Mountain in United Kingdom

Harter Fell is a fell in the far eastern part of the English Lake District. The summit at lies the meeting point of three ridges, and Harter Fell forms the head of three valleys: Mardale, Longsleddale and the valley of the River Kent.

==Topography==
In plan section the summit area forms a horseshoe, open to the south east. This ridge is narrow and grassy, with a relatively new fence in place. There are subsidiary tops on both horns of the horseshoe. The southern ridge passes over The Knowe and then Brown Howe, before connecting to Kentmere Pike. The eastern branch includes the rocky top of Little Harter Fell (2234 ft), and Adam Seat (2185 ft) which is marked by a prominent boundary stone. This ridge continues down to Gatescarth Pass before rising again to Branstree.

Connecting to the centre of the summit horseshoe, producing a shape not unlike a tuning fork in plan, is Harter Fell's third ridge. This starts lower down the fell-side and cannot be seen from the summit. This ridge is all together rockier in character and leads swiftly down to Nan Bield Pass for onward connections to Mardale Ill Bell and High Street.

The western slopes of the fell above Kentmere Reservoir are moderately steep, with an area of historic landslip surrounding Dry Gill. A low subsidiary ridge juts out into Kentmere, separating it from the valley of Ullstone Gill. This is named for The Ullstone, a prominent erratic boulder.

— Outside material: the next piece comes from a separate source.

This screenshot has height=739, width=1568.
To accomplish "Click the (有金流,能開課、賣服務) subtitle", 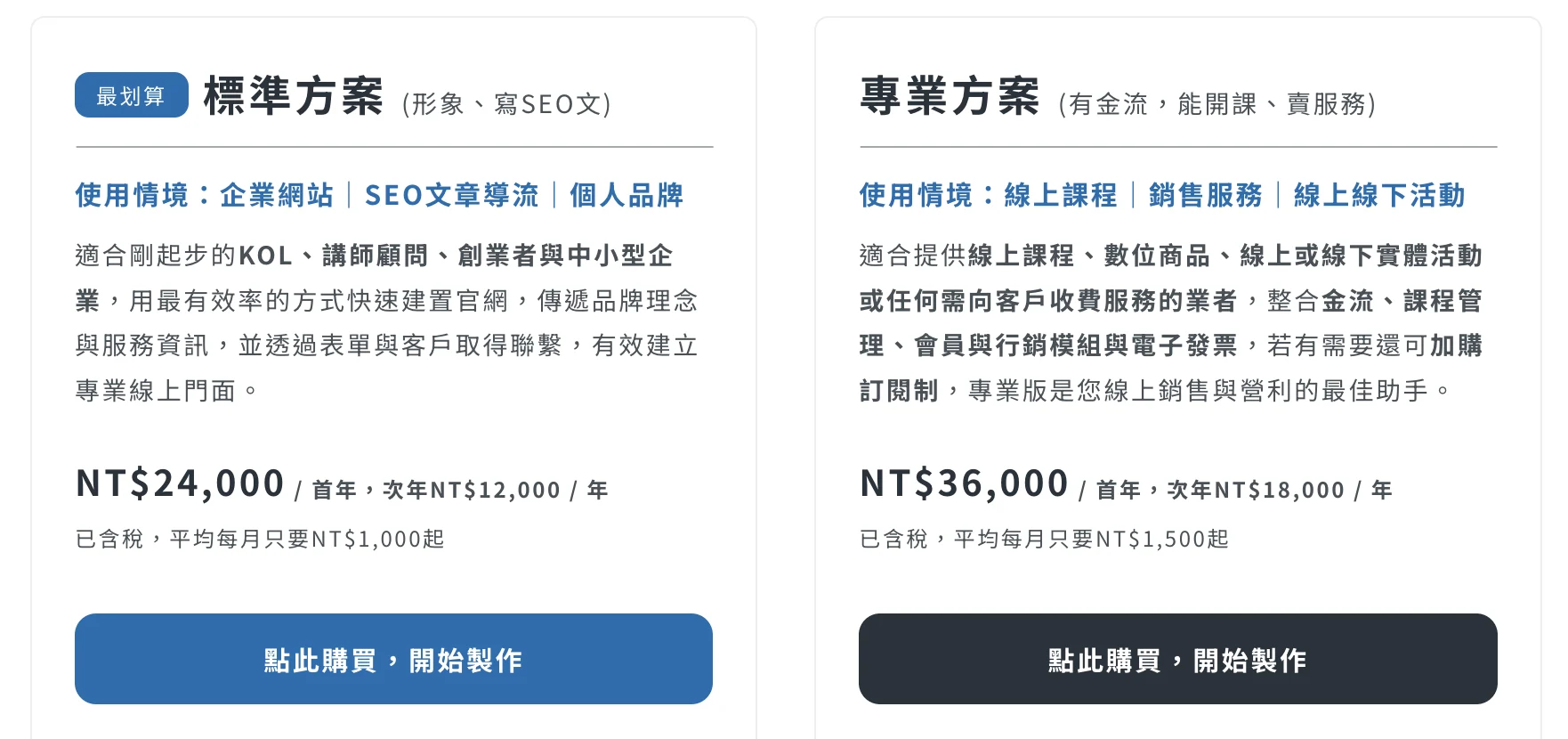I will pyautogui.click(x=1216, y=104).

The summit horseshoe of Harter Fell forms the head of Wren Gill, the main headwater of the River Sprint in Longsleddale. At Wrengill Quarry near the base of the slope, the Gill drops into sinkholes, reappearing from the ground a few yards lower down. The slopes on this south eastern side of the fell are gentle and generally grassy.

To the north above the head of Mardale, Harter Fell shows a different character. Extensive crags, unnamed on Ordnance Survey maps, drop 1300 ft to the valley. Further crags fringe the descending ridge to Nan Bield. Below these is the beautiful mountain tarn of Small Water. This corrie tarn, with a depth of around 50 ft has brown trout and perch.

==Ascents==
The walkers' passes of Nan Bield and Gatescarth provided historic trade routes from Mardale to Kentmere and Longsleddale respectively. With the submergence of Mardale Green village beneath Haweswater reservoir in the 1940s, their original purpose has died, but both routes still provide good access for fellwalkers and are the easiest ways onto Harter Fell. The upper sections still bear the original zig-zags over steep ground. The fell is most frequently climbed from Mardale, as there is road access along the shore of Haweswater. Harter Fell summit is 1 mile southwest and 1800 ft above the carpark at the head of the reservoir. Crags block a direct ascent, however, and Harter Fell is thus normally climbed via Gatescarth Pass to the east of the summit, or Nan Bield Pass to the west. These two passes also provide the easiest access from Kentmere or Longsleddale.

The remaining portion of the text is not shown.